I am thinking that dictating conversations with my husband and transcribing them may be a way to lay down the foundation of my essays. Writing on the computer has me stopping to edit, or second guess myself. Instead, I need to talk it out.
My memoir is not an “oh poor me” book. It isn’t a book filled with one drunken, pill-filled orgy after another. I have not taken pills other than the ones to manage a headache, lessen pain, or prescriptions to keep my life in balance. My addictions manifested in other forms.
Much of my life has been a shit storm, but I have also had “there-but-the-grace” moments and karma stepping in when I least expect it. I have had one-hundred and sixty-five pounds on my five-foot-five-inch frame. And I have been in the throes of anorexia, bingeing and bulimia, plummeting down to 78 pounds.
I love who I am now. I have emerged; I have survived.
I want others in similar situations to learn that they can too.
I didn’t know what was creeping into me was a slew of disorders. I was oblivious and thought I was weird, stupid, and crazy. I hid myself. I couldn’t understand how others around me had lives that looked put together. Or could do simple tasks that were so far beyond me. I would stare blankly when a friend tried to explain the merits of calendars and lists and self-control or tell me to “just hang in there.” That has got to be the absolute worst thing someone could say to the suicidal. Really? I wanted to ask, and “don’t give me ideas” floated out next.
Mental health challenges should not be a competition to find the worst in yourself and announce it from the rooftop or try to get a best seller out of it. I am tired of people wearing their disorders like badges to get into the pity parties of life. Although I am recognizing that is what sometimes sells books.
It is like sitting around a fire pit at a hostel in a foreign locale and trying to worst up the others travel horror stories. The one with the biggest risk gets a prize.
I have read enough memoirs that seem to mimic the ones that came before. A month, a year or several go by hopping from one bed to another, one snort or bottle or syringe. One failed semester, one rebellion, one car crash. It is getting monotonous, and it sometimes sounds like people think once they get a diagnosis it is free range to create a life of chaos. I can’t even finish those books now. For me, they are tiring and energy draining. It is not that these books shouldn’t be written, any book will appeal to someone. They just aren’t working for me NOW. But some have in the past.
I want to tell an original story.
Diagnosed and aware, or undiagnosed and searching, a mental illness like Bipolar 1 does not have to mean your life goes down the toilet forever. Yes, that may happen, and there are definitely people who rail between extremes every day. But in my experience, there are days where I can just be a “normal folk.” Share a walk or a moonlit dinner with a bottle of wine. Settle down to read a book on one of my “god, I can focus” days. Go into a store to buy that one item and not leave ten pounds heavier with a new wardrobe under my coat. Keep a bank account. Ok, I have had two bankruptcies but I have also had times when I could save a year for travel and hold down two jobs.
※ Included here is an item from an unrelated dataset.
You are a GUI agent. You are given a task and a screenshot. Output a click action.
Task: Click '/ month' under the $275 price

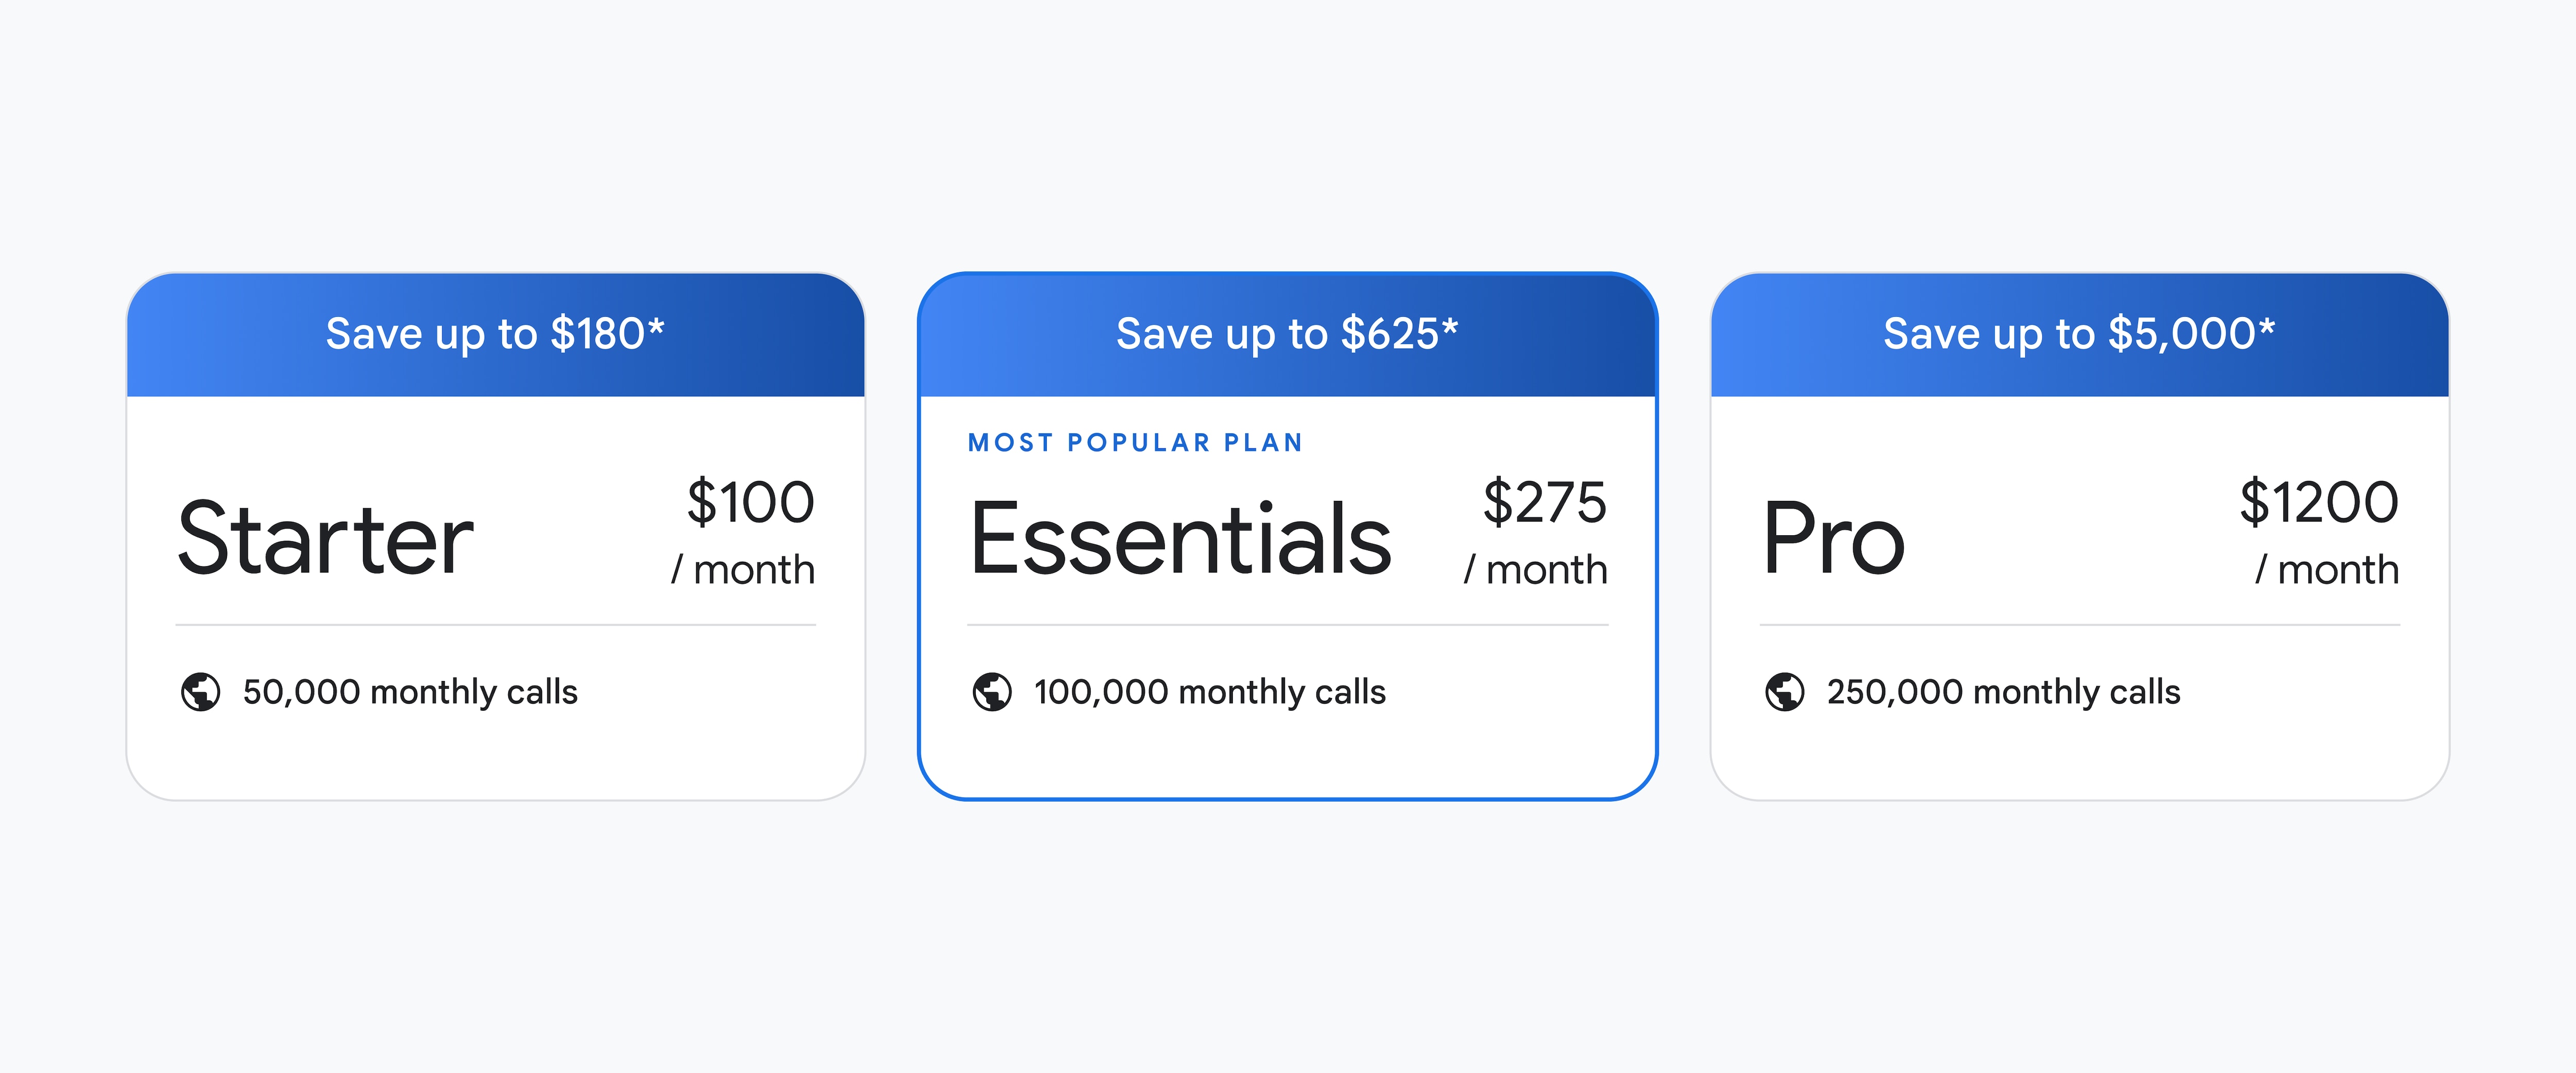point(1535,570)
My life has been like the stock market, I have had life-changing highs, steady middles, and vicious crashes.
Someone diagnosed with Bipolar does not have to think when reading a book they are not a true bipolar, they are a fraud or they need to become sicker. It is not a competition. Each person is unique.
Anorexics do not have to become thinner than someone else to be a better anorexic. They don’t have to read a book and then use it as a textbook to become worse in order to wear the shame or to feel that their diagnosis is correct. I still do that, though. I still have trigger thoughts that make me want to exercise non-stop, restrict what to eat, or whether I eat, or am afraid to look in the mirror. I will read a memoir of anorexia and think back to my own days with comparison.
I want to write memoirs that offer a different, realistic perspective of a journey and hope. Maybe that is my grandiosity coming out, but I think it is a good goal.
When I am done, I hope there is a market for them and they challenge the stereotypes. That would be a wonderful thing.